The number one clue that your team is bullshit
Ha, ha. What is it? What is it?
It’s the last bulleted item above. Team members are added or subtracted arbitrarily, with no thought for how they will fit with the team.
It’s not just about skills! It’s about maturity. It’s about work ethic. It’s about personality and character.
Some examples might make it clearer.
I once worked on a remote team composed of several Poles, a couple of Slovenians, a German, and me. (I used to be an American, but even then I was living in Argentina.)
The Poles and Slovenians hated – hated – the German. And they tormented him continually until he finally quit. And they were just vicious about it.
They didn’t like me much, either, and eventually they fired me, which made me jump for joy. Literally. (Friends watching were shocked … but you were fired! Best. Thing. Ever.)
A BA I know was running two teams as “acting” product owner (i.e., doing the work but not getting the pay or prestige … or power).
She had some great folks on those teams. But one of her devs did nothing at all. Worse, actually. What little work he did was so bad that another dev would have to redo it. And when he wasn’t working, which was most of the time, he interfered with the devs who were getting work done.
She complained bitterly to management and to HR. And they did … wait for it … nothing at all. Because management doesn’t give a flying fuck about you or your team.
Another team I was on brought on a very insecure dev. He quickly decided that he hated me. But he was an abject coward, so instead of being up front about it and working it out with me, he was utterly passive aggressive.

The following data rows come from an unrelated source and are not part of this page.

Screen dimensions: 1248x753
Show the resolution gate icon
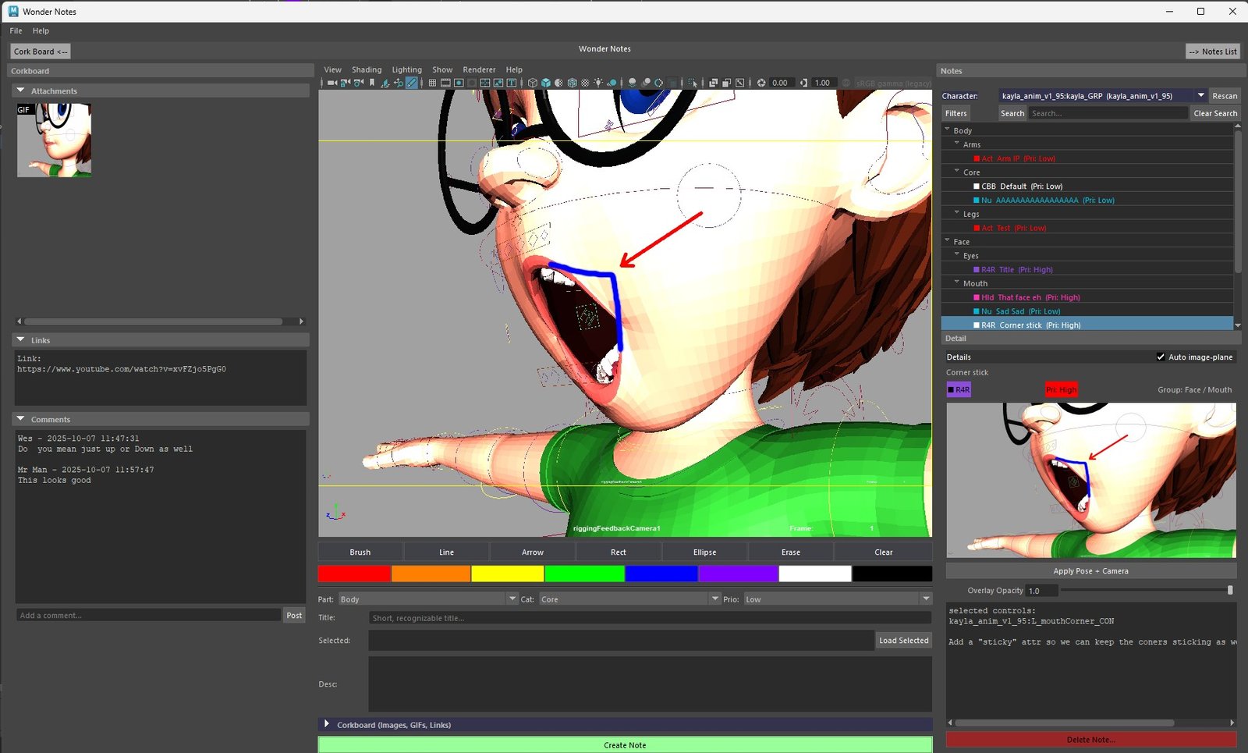pos(459,83)
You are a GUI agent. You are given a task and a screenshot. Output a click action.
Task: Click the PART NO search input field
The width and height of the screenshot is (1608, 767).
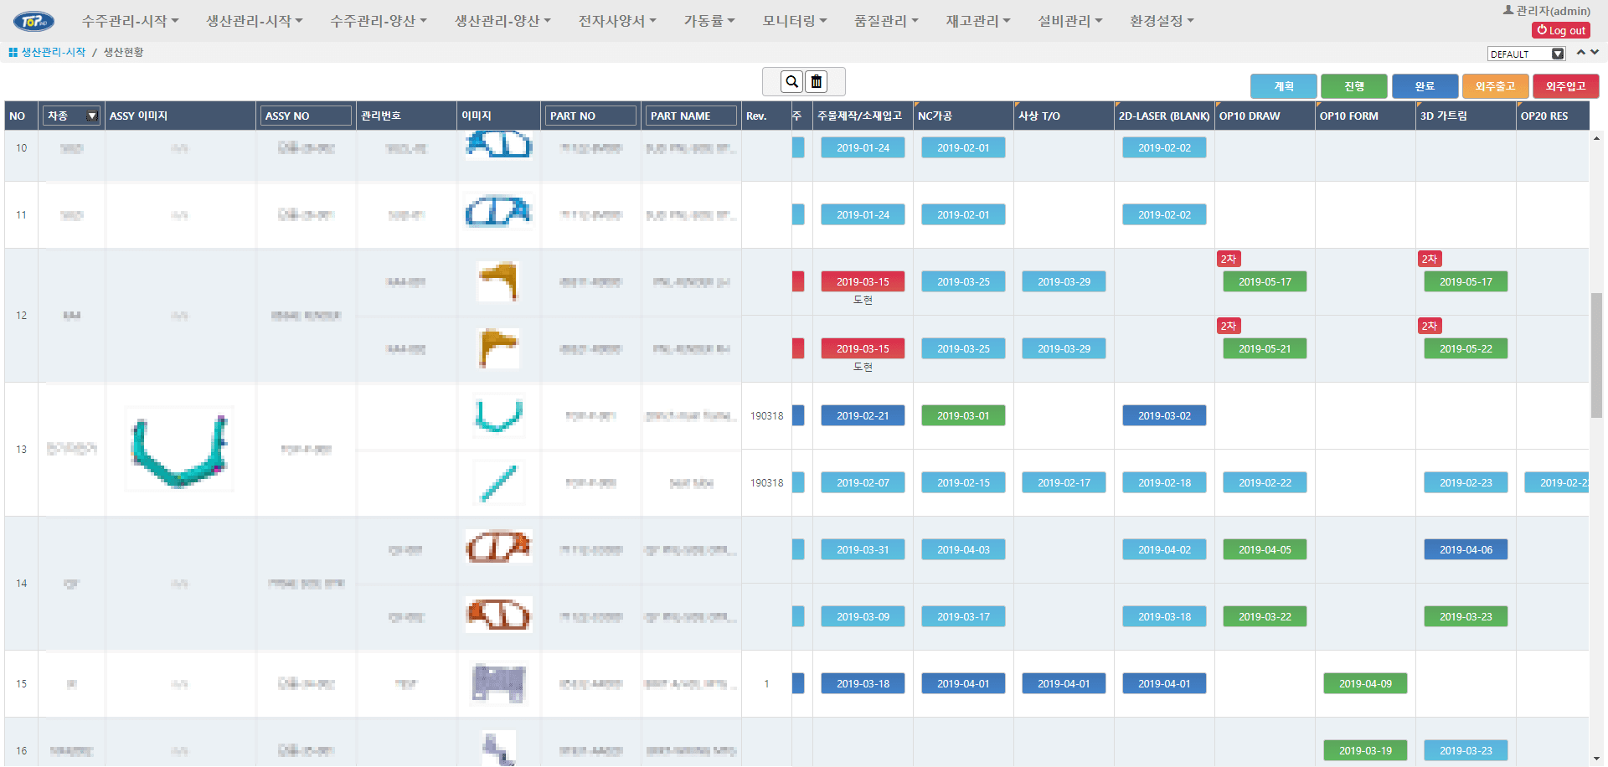[x=590, y=115]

For months he pushed my buttons every chance he got, cleverly convincing the rest of the team that he was some superstar (his code was mediocre at best and he was quite lazy) while undercutting me. No one noticed. I was ready to quit even though I liked the work when he suddenly quit and left the country. Whew!
It was like I’d died an gone to heaven. I pity the people on whatever new team he ended up on. People like that do not belong in any job that requires working with human beings. Or monkeys, frankly.

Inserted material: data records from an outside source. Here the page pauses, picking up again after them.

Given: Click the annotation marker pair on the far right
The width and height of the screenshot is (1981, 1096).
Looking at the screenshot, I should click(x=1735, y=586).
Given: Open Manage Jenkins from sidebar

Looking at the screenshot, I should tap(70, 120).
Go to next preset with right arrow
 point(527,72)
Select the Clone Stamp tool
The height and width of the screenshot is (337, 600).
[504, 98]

I could go on and on (and on), but if you’ve worked on software development teams for any length of time then you have your own horror stories (feel free to share).
But how do such people get on teams? They get there because the people assigning others to these arbitrary teams do so capriciously. They simply don’t give a fuck about whether that person will be a good fit, or even deserves to be employed at all.

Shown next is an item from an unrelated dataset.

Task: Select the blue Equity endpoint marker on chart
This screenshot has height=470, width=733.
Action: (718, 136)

It’s so much easier to just keep moving some asshole around rather than go through the process of documenting his assholity and firing the fucker.
So to hell with teams. Value mature workers and adult collaboration. Let the workers collaborate as needed in fluid, dynamic, ad hoc groupings, coming and going as required. If you must hire grown up children, pair them with a mature worker as “buddy” and do your best to encourage them to mature rapidly. If they cannot or will not, let them go. Structure your contracts to make this possible.
Will we ever see this? It’s doubtful. Enterprises are run by managers for the benefit of managers, namely themselves. Not for the benefit of the shareholders, the employees, or the customers. Don’t kid yourself.
All over the world CEOs are destroying their companies, screwing the shareholders, laying off workers by the score (or more), harming their customers, and generally making a mess of things. And yet they are regularly rewarded with bonuses in the tens or hundreds of millions of dollars. You just can’t make this shit up.
Ergo, don’t hold your breath. But you heard it here first: the ideal team size is ONE.
There is so much more, but this has gotten long enough. Example? “There is no I in TEAM”. What does that mean? It means the destruction of the individual and independent, critical thought. Hmm. Why would an exploitative corporation want that?
Cogs in a wheel. Theirs not to reason why / theirs but to do and die.